-- Opening Marker --

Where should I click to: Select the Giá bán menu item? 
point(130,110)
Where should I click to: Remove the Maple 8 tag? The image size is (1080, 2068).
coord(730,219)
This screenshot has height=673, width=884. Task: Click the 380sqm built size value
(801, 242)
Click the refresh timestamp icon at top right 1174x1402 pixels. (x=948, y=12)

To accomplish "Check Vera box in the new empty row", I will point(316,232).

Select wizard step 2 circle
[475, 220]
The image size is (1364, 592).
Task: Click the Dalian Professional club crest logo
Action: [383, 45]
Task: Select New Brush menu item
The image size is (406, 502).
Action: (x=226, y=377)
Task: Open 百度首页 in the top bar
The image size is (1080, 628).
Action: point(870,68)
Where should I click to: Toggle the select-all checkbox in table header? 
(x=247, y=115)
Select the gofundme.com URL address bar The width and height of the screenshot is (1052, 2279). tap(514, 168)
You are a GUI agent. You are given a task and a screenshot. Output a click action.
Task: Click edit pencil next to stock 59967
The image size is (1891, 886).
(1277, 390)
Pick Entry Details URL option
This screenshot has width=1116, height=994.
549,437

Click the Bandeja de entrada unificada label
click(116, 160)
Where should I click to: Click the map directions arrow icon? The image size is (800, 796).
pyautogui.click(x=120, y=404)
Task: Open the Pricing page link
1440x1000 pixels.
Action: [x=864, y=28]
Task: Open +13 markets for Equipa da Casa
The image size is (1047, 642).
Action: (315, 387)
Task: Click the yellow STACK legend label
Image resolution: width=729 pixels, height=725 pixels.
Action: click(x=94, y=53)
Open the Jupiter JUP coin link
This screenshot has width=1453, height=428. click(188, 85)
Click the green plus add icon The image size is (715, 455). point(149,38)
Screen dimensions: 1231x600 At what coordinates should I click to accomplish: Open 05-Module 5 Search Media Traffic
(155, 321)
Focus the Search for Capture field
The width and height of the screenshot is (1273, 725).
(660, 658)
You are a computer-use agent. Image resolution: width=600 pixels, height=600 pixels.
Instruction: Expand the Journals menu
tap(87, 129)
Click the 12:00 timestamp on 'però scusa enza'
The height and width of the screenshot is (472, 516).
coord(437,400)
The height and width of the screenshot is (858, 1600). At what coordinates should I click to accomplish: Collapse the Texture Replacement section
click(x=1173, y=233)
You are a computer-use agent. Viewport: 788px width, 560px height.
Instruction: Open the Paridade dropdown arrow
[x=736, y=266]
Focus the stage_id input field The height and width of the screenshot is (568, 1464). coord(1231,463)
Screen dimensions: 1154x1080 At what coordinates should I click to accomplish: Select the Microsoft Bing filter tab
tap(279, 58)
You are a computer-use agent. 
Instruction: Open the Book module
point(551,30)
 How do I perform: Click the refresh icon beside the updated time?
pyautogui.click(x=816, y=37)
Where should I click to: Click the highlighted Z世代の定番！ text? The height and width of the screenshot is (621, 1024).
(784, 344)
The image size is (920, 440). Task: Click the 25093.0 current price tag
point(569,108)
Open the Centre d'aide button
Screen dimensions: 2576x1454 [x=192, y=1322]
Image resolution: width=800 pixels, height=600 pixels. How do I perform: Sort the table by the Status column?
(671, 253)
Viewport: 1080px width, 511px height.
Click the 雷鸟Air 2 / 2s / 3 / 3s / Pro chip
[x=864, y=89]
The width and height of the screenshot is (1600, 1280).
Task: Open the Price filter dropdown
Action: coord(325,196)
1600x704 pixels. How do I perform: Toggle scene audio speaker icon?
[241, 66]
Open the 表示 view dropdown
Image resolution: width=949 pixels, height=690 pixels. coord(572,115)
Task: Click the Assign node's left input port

-- Closing Marker --

**Work item**. Output the data once more, exactly as given.

**Answer for the task**.
Where should I click to: Select the Giá bán menu item? 
point(130,110)
Where should I click to: Remove the Maple 8 tag? The image size is (1080, 2068).
coord(730,219)
This screenshot has height=673, width=884. Task: Click the 380sqm built size value
(801, 242)
Click the refresh timestamp icon at top right 1174x1402 pixels. (x=948, y=12)

To accomplish "Check Vera box in the new empty row", I will point(316,232).

Select wizard step 2 circle
[475, 220]
The image size is (1364, 592).
Task: Click the Dalian Professional club crest logo
Action: [383, 45]
Task: Select New Brush menu item
The image size is (406, 502).
Action: (x=226, y=377)
Task: Open 百度首页 in the top bar
The image size is (1080, 628).
Action: point(870,68)
Where should I click to: Toggle the select-all checkbox in table header? 
(x=247, y=115)
Select the gofundme.com URL address bar The width and height of the screenshot is (1052, 2279). tap(514, 168)
You are a GUI agent. You are given a task and a screenshot. Output a click action.
Task: Click edit pencil next to stock 59967
The image size is (1891, 886).
(1277, 390)
Pick Entry Details URL option
This screenshot has width=1116, height=994.
549,437

Click the Bandeja de entrada unificada label
click(116, 160)
Where should I click to: Click the map directions arrow icon? The image size is (800, 796).
pyautogui.click(x=120, y=404)
Task: Open the Pricing page link
1440x1000 pixels.
Action: [x=864, y=28]
Task: Open +13 markets for Equipa da Casa
The image size is (1047, 642).
Action: (315, 387)
Task: Click the yellow STACK legend label
Image resolution: width=729 pixels, height=725 pixels.
Action: click(x=94, y=53)
Open the Jupiter JUP coin link
This screenshot has width=1453, height=428. click(188, 85)
Click the green plus add icon The image size is (715, 455). point(149,38)
Screen dimensions: 1231x600 At what coordinates should I click to accomplish: Open 05-Module 5 Search Media Traffic
(155, 321)
Focus the Search for Capture field
The width and height of the screenshot is (1273, 725).
(660, 658)
You are a computer-use agent. Image resolution: width=600 pixels, height=600 pixels.
Instruction: Expand the Journals menu
tap(87, 129)
Click the 12:00 timestamp on 'però scusa enza'
The height and width of the screenshot is (472, 516).
coord(437,400)
The height and width of the screenshot is (858, 1600). At what coordinates should I click to accomplish: Collapse the Texture Replacement section
click(x=1173, y=233)
You are a computer-use agent. Viewport: 788px width, 560px height.
Instruction: Open the Paridade dropdown arrow
[x=736, y=266]
Focus the stage_id input field The height and width of the screenshot is (568, 1464). coord(1231,463)
Screen dimensions: 1154x1080 At what coordinates should I click to accomplish: Select the Microsoft Bing filter tab
tap(279, 58)
You are a computer-use agent. 
Instruction: Open the Book module
point(551,30)
 How do I perform: Click the refresh icon beside the updated time?
pyautogui.click(x=816, y=37)
Where should I click to: Click the highlighted Z世代の定番！ text? The height and width of the screenshot is (621, 1024).
(784, 344)
The image size is (920, 440). Task: Click the 25093.0 current price tag
point(569,108)
Open the Centre d'aide button
Screen dimensions: 2576x1454 [x=192, y=1322]
Image resolution: width=800 pixels, height=600 pixels. How do I perform: Sort the table by the Status column?
(671, 253)
Viewport: 1080px width, 511px height.
Click the 雷鸟Air 2 / 2s / 3 / 3s / Pro chip
[x=864, y=89]
The width and height of the screenshot is (1600, 1280).
Task: Open the Price filter dropdown
Action: coord(325,196)
1600x704 pixels. How do I perform: Toggle scene audio speaker icon?
[241, 66]
Open the 表示 view dropdown
Image resolution: width=949 pixels, height=690 pixels. coord(572,115)
Task: Click the Assign node's left input port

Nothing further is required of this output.